For some strange reason my mind wondered to the Llano County Courthouse square of the 1960's with its mixture of Civil War, World War I and II statures, plaques and heroes.  There under the live oak trees, sitting on the red granite benches the spit and whittle club met.  Old men in their worn khakis and sweat stained Stetson hats chewing  tobacco and testing the sharpness of their Case pocket knives on the fallen branches.

Not a scene one would associate with pantie hose and silicone breasts.  But then again, the odds say one of those old cusses had occasion to put on his wife's girdle..

Thursday, January 10, 2013

Shoe on the other foot thoughts...

What if the 2nd Amendment stated?

"The right of a woman to have an abortion shall not be infringed."

What if the following happened?

The Supreme Court ruled that the 2nd Amendment is a individual right but the government can make reasonable restrictions by a 5 to 4 vote, and you are one vote away from abolishing it.

There were reams of writings by the founding fathers explaining the foundation and importance of the 2nd Amendment and politicians and legal scholars all ignore it putting their own uniformed interpretation to it.

Abortions were banded in all the world except the United States and Switzerland. Every household must have at least one abortion in Switzerland.

Returning veterans are denied abortions because the government has determined they aren't mentally stable enough to have an abortion, despite no diagnosis or evidence reflecting this determination.

Major newspapers published a map showing the names and addresses of every women who had an abortion.

You had to register with local authorities before having an abortion.

You have a bumper sticker that reads, "If abortions are outlawed, only outlaws will preform abortions." And "I will give up my abortion when you pry my dead cold fetus from my hand."

Editorial pages in major newspapers called for the president and executive director of Planned Parenthood be killed.  The killing of all members of Plan Parenthood was advocated.  The razing of Planned Parenthood's headquarters and the salting of the ground was advocated.

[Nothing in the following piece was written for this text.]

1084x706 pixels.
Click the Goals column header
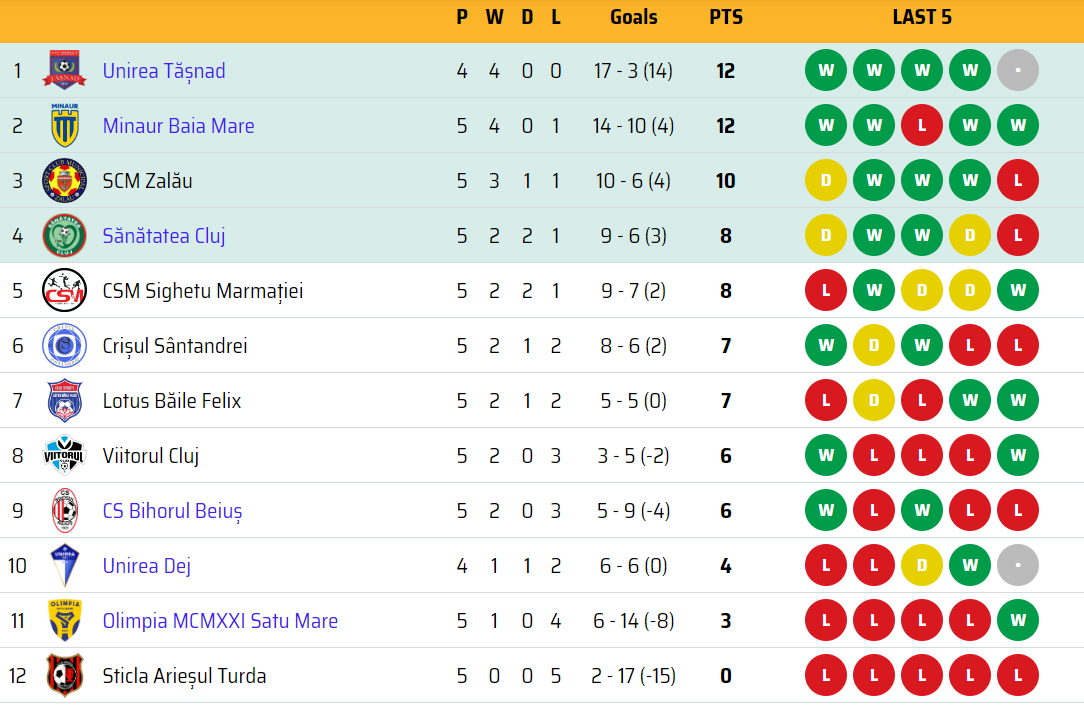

The government's own statistics showed that unrestricted abortion actually showed it saved lives in the long term.

The National Rifle Association received half a billion dollars a year from the public treasury.

Piers Morgan held a week of shows dedicated to abolishing the 2nd Amendment, calling representatives of Plan Parenthood women's rights and abortion advocates "Stupid."  Guests advocate a late term abortion for radio host Ed Shultz because he is a proponent of unrestricted abortions.

Local governments placed exorbitant taxes on abortion equipment and facilities.

All abortion clinics and doctors must have a federal license and pay a fee to operate.  They are heavily regulated by the Department of Human Services.

Illegal gangs and criminal organizations will not close their clinics.

All the talk of restricting abortion let to millions of women getting pregnant so they can exercise their right to an abortion, creating a nine month backlog at clinics.

Joe Biden is put in charge of commission to limit the 2nd Amendment.

A conservative president decides he can't get legislation or a constitutional amendment to prevent the killing of the unborn and decides to act unilaterally, through executive order to make reasonable restrictions to the 2nd amendment, no abortions after 30 days, a national registry of woman who had abortions, background checks for all women who want an abortion, a limit to one abortion a lifetime. 

And if you say to yourself, guns kill children, you lack a sense of irony.

There are just some thoughts with the shoe on the other foot.